[Goal]:
Quote the rows starting with the line that contains "Given: Click the word" and going on through the line that contains "Looking at the screenshot, I should (x=817, y=608).", both included, with each line repeated word for word and the pictures left out.

[Given entries]:
.....
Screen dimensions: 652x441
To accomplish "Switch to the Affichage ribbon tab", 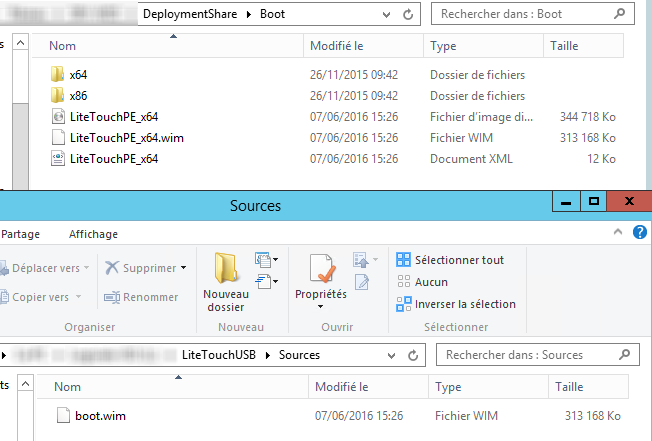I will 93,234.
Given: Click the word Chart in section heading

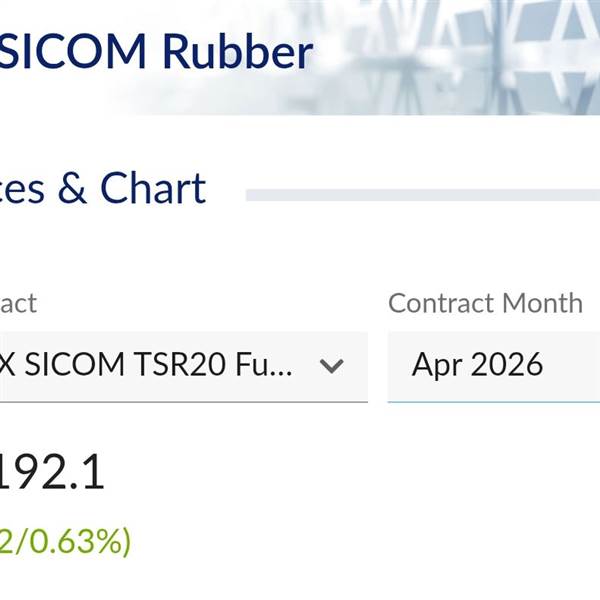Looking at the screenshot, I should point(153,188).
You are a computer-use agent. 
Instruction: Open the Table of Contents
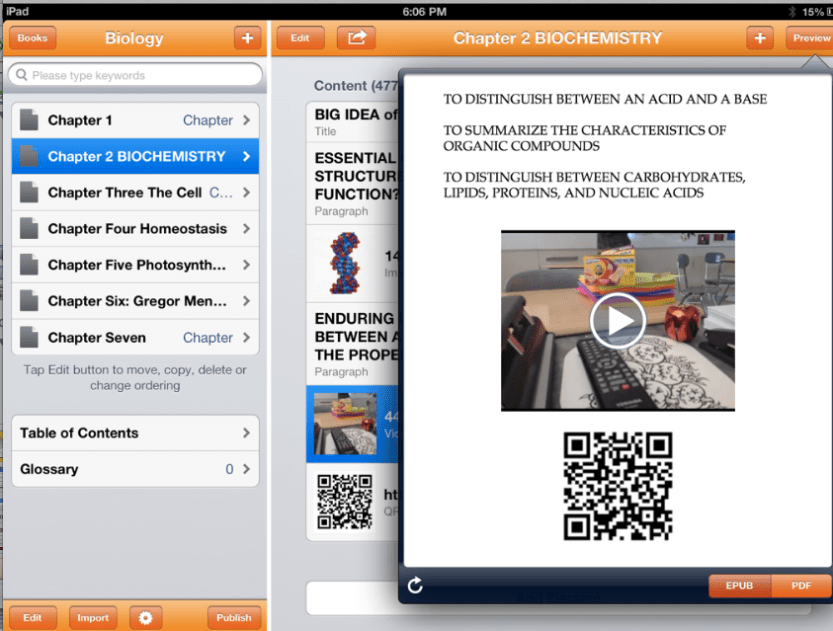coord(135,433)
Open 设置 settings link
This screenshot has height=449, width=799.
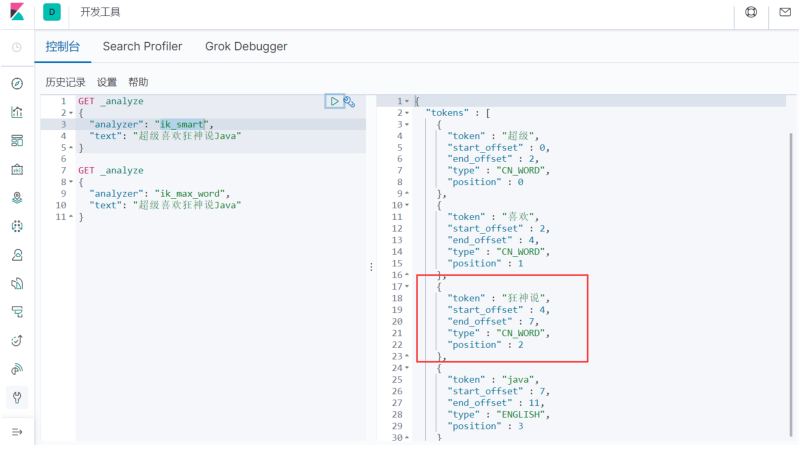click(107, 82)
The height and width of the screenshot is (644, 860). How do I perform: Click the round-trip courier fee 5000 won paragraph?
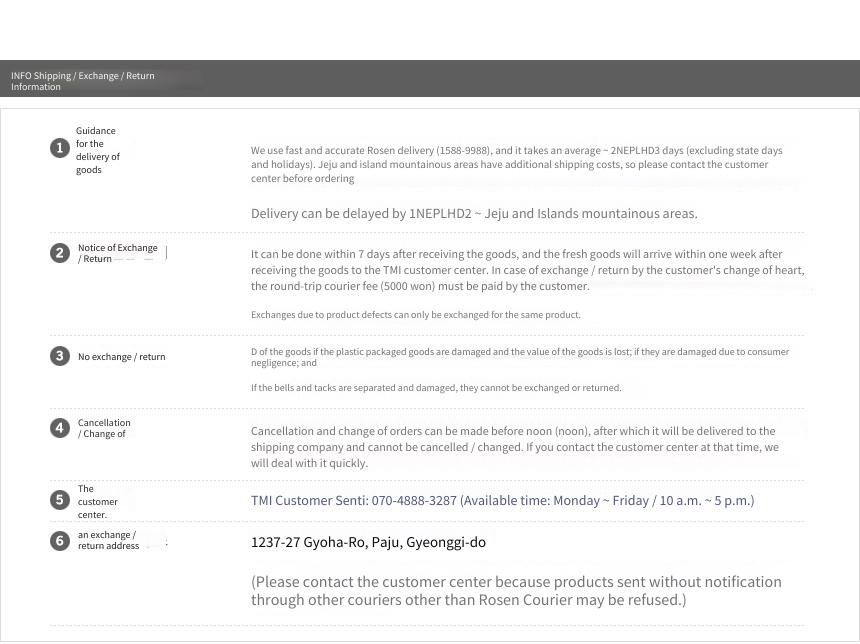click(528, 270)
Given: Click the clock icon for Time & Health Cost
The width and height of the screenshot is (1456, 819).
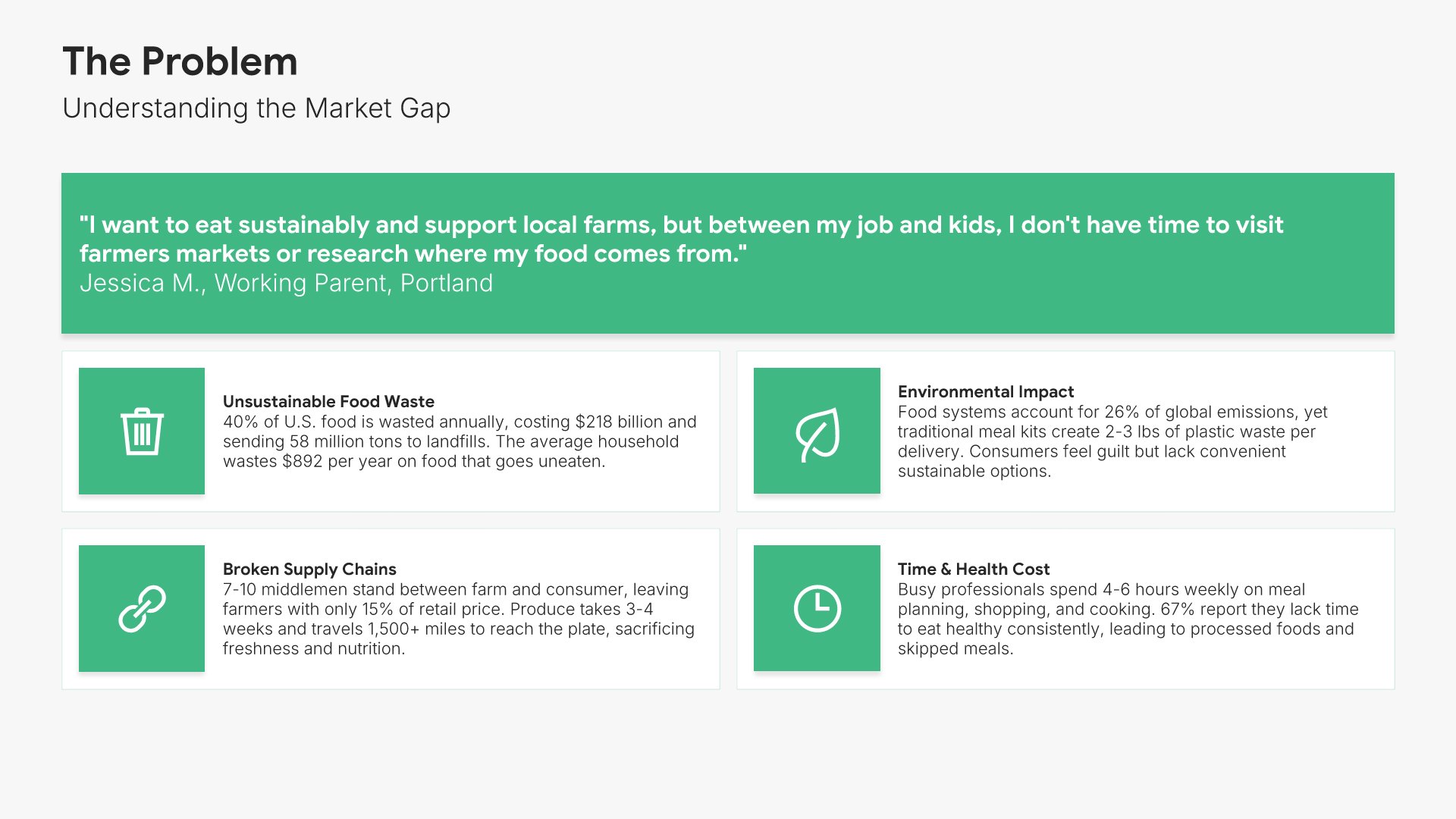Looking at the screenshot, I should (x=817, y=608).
.....
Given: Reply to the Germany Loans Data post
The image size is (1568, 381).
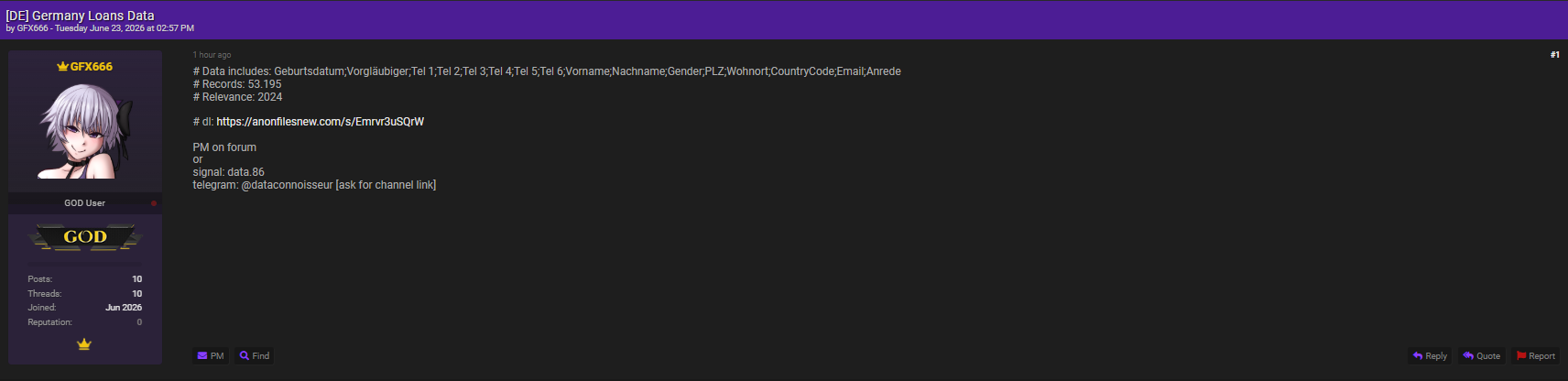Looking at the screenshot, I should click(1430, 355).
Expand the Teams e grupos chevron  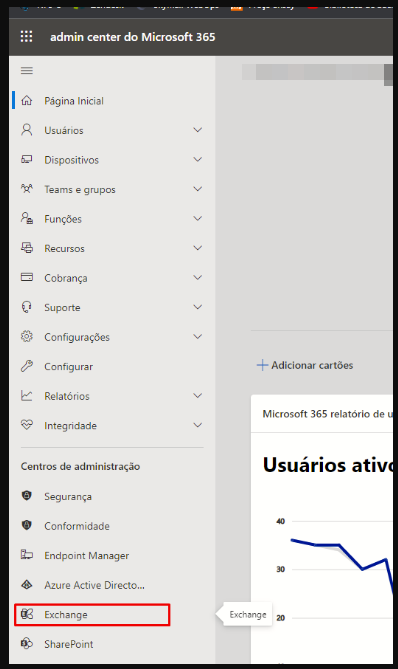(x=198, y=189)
.....
[Output of the exercise]:
Given: Click the word Chart in section heading

Looking at the screenshot, I should point(153,188).
You are a computer-use agent. 
Instruction: Open the Table of Contents
coord(135,433)
Open 设置 settings link
This screenshot has height=449, width=799.
click(107, 82)
The height and width of the screenshot is (644, 860). How do I perform: Click the round-trip courier fee 5000 won paragraph?
click(528, 270)
Given: Click the clock icon for Time & Health Cost
The width and height of the screenshot is (1456, 819).
Looking at the screenshot, I should (x=817, y=608).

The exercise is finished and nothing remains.